A web portals single purpose is to organize information. What differs from portal to portal is how they organize and rank that information. Some web portals seek to organize information into taxonomies or tagging, while others rely on pure search. Other portals focus on a single verticle of information, like the product search engines such as shopping.com. However, all portals have the same common goal:
Get you to the information you want quickly and efficiently.
In a word it’s “relevance”. In answering what is relevant, a web portal provides you (the consumer) a very valuable service. How else would you find something interesting on the web nowadays?
However, what makes one portal better than another? Who is better, Yahoo? Google? Gather? Is there a way to quantitatively or qualitatively determine how well a portal is at providing relevant results? Let’s examine this question.
What is the process that takes place when we ask for relevant information from a portal? The field of Information Retreival (IR) calls this process a relevance query. While most IR research papers focuse largely on pure keyword search, it’s a relevance query whether or not you’re searching with keywords or navigating a portals many pages/categories of information.

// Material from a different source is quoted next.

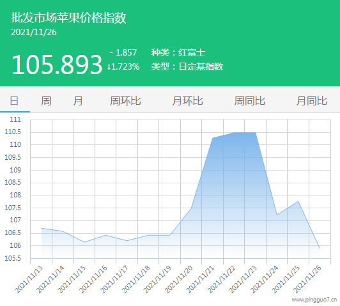Switch to the 月 monthly tab
The image size is (340, 306).
pos(78,101)
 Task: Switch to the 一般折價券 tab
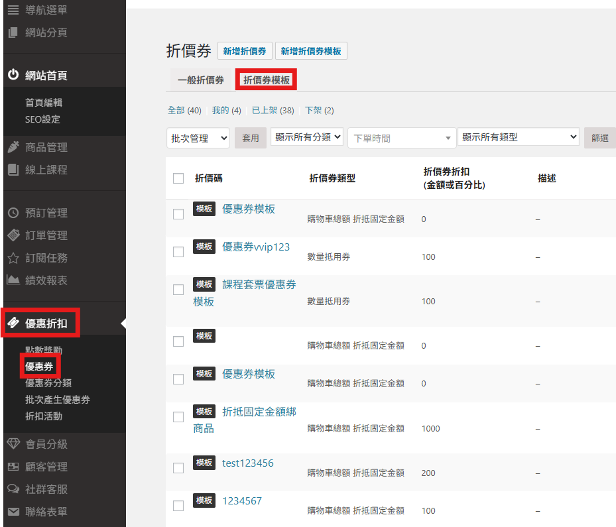(200, 80)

Perhaps you are navigating a strict hierarchy or taxonomy (“cars” -> “toyota” -> “sienna” -> “reviews”) or perhaps you enter a few search keywords (“toyota sienna reviews”) at a search engine. How you “submit” your query to a portal may vary, but it’s still useful to examine the process as a whole as a relevance query no matter what the process.
The hard part is determining what is relevant. That’s the secret sauce for most portals. But it’s often a 2 stage problem. First finding the list of possible results and then ranking those. What we see displayed is the end result of what is known as the “ranking function”. It’s this ranking function that determines the ordering of the results page. A particular document is displayed in the number 1 position in the results page or in the number 10 position depending on the outcome of the ranking function. It’s the ranking function that determines how relevant a document/page is.
Determining what information is relevant from the mass of possiblilities from what could be millions of pages of information/documents/pages is not an easy thing to execute, especially since what is “relevant” can be very subjective. How well a portal can execute relevance queries will largely determine its success on the Internet. The better one site is at getting you to what you are looking for, the more valuable the service is to you and the more often you will use the site, but is there a way to measure this?
The Precision and Recall Metrics
The field of Information Retreival defines two measures that we can apply to evaluate portals. These are:
- Precision – How precise is a portal in locating relevant results
- Recall – How thourough is the coverage of available relevant results
It’s important to understand the difference between these two metrics. Precision is a way to estimate the accuracy of the search, while recall is a way to measure the extent of the known coverage area of the query. For example, portals can be precise in locating a relevant document or web page page from what it knows. However, it may not know of all the documents and pages that might have been relevant. The opposite can also be true, a portal can know the entire set of possibly relevant documents/pages (“total recall”), but not be precise enough in getting you to those relevant documents. By using precison and recall we can get a qualitative and even quantitative understanding of the ranking function.
Let’s define precision and recall a bit more quantitatlively.
Precision is the proportion of the relevant documents retrieved from the total set of documents for some cutoff point in the rankings. For example, the top 10 results.
Precision = number of truly relevant documents / total number of documents found
For example, if 5 of the top 10 documents retreived from a query are relevant, then the procision is %50.
For example, a search on “iraq war” returns 5 results in the top 10 ranked results that are relevant to the recent wars in Iraq, 3 results are about World War II, and 2 results are about Iraqs geography. We could caluculate the prceision in this top 10 list as 5/10 or 50%.
Recall = number of relevant documents retrieved / total number of relevant documents
So, using the same example, if we know that there are in fact 20 relevant documents total regarding the Iraq war, then the recall is 5/20 = 25% (using the top 10). As we expand the rankings to the top 20 or 50, the recall will increase, as more documents that are relevant are included in the cutoff ranking. Therefore recall can be thought of as an ever-increasing function of rank.
Precision is often thought of as a function of recall. It’s often useful to graph these 2 metrics in that manner. For example:
This illustrates what we want out of a web portal, 100% precision at every point of recall. This would take the form of a flat line on the top of the graph. However, the real world proves that this is purely a theoretical outcome. Often as recall increases, precision will fall.
Google burst onto the scene only a few years ago with what seemed to be a better way of meeting the ideal goal of precision and recall with their PageRank algorithm. Google boasts to have the most coverage of web pages too, therefore we assume a high recall rate.
Tagging is also a relatively new way of finding relevant results. It seems to offer very high precision, because it’s human driven. By looking for content based on keyword tags that other people have assigned it’s likely to be more precise than a machine generated keyword search algorithm. Unfortunately, the recall is low since only a small amount of web content is currently tagged.
Could tagging replace the keyword searching algorithms? That will depend on the ability of the tagging portals to preserve precision as recall increases (more content is tagged).